Review: Neural Machine Translation in Linear Time (ByteNet)

Character-Level Machine Translation Using CNN, Outperforms Character-Level GNMT, Slightly Worse Than Wordpiece-Level GNMT

In this story, Neural Machine Translation in Linear Time, (ByteNet), by Google Deepmind, London UK, is briefly reviewed. In this paper:

  • The ByteNet is introduced, which is a one-dimensional convolutional neural network (CNN). And it is composed of two parts, one to encode the source sequence and the other to decode the target sequence.
  • ByteNet is a character-level Neural Machine Translation (NMT) approach, which means that it performs translation character by character (not word by word).
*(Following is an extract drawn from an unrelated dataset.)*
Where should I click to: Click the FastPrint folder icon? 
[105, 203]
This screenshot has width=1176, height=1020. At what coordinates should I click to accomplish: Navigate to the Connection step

This is a paper in 2016 arXiv with over 400 citations. (Sik-Ho Tsang @ Medium)

Outline

  1. ByteNet Architecture
  2. Some Details of CNN
  3. Character-Level Machine Translation Results

1. ByteNet Architecture

ByteNet Architecture (All s and t are characters)

1.1. Encoder-Decoder Stacking

  • The target decoder (blue) is stacked on top of the source encoder (red). The decoder generates the variable-length target sequence using dynamic unfolding.

1.2. Dynamic Unfolding

Dynamic unfolding in the ByteNet architecture.
  • Given source and target sequences s and t with respective lengths |s| and |t|, one first chooses a sufficiently tight upper bound |^t| on the target length |t| as a linear function of the source length |s|:
Lengths of sentences in characters and their correlation coefficient for the English-to-German WMT NewsTest-2013 validation data
  • a=1.20 and b=0 when translating from English into German, as German sentences tend to be somewhat longer than their English counterparts.
  • In this manner the representation produced by the encoder can be efficiently computed, while maintaining high bandwidth and being resolution-preserving.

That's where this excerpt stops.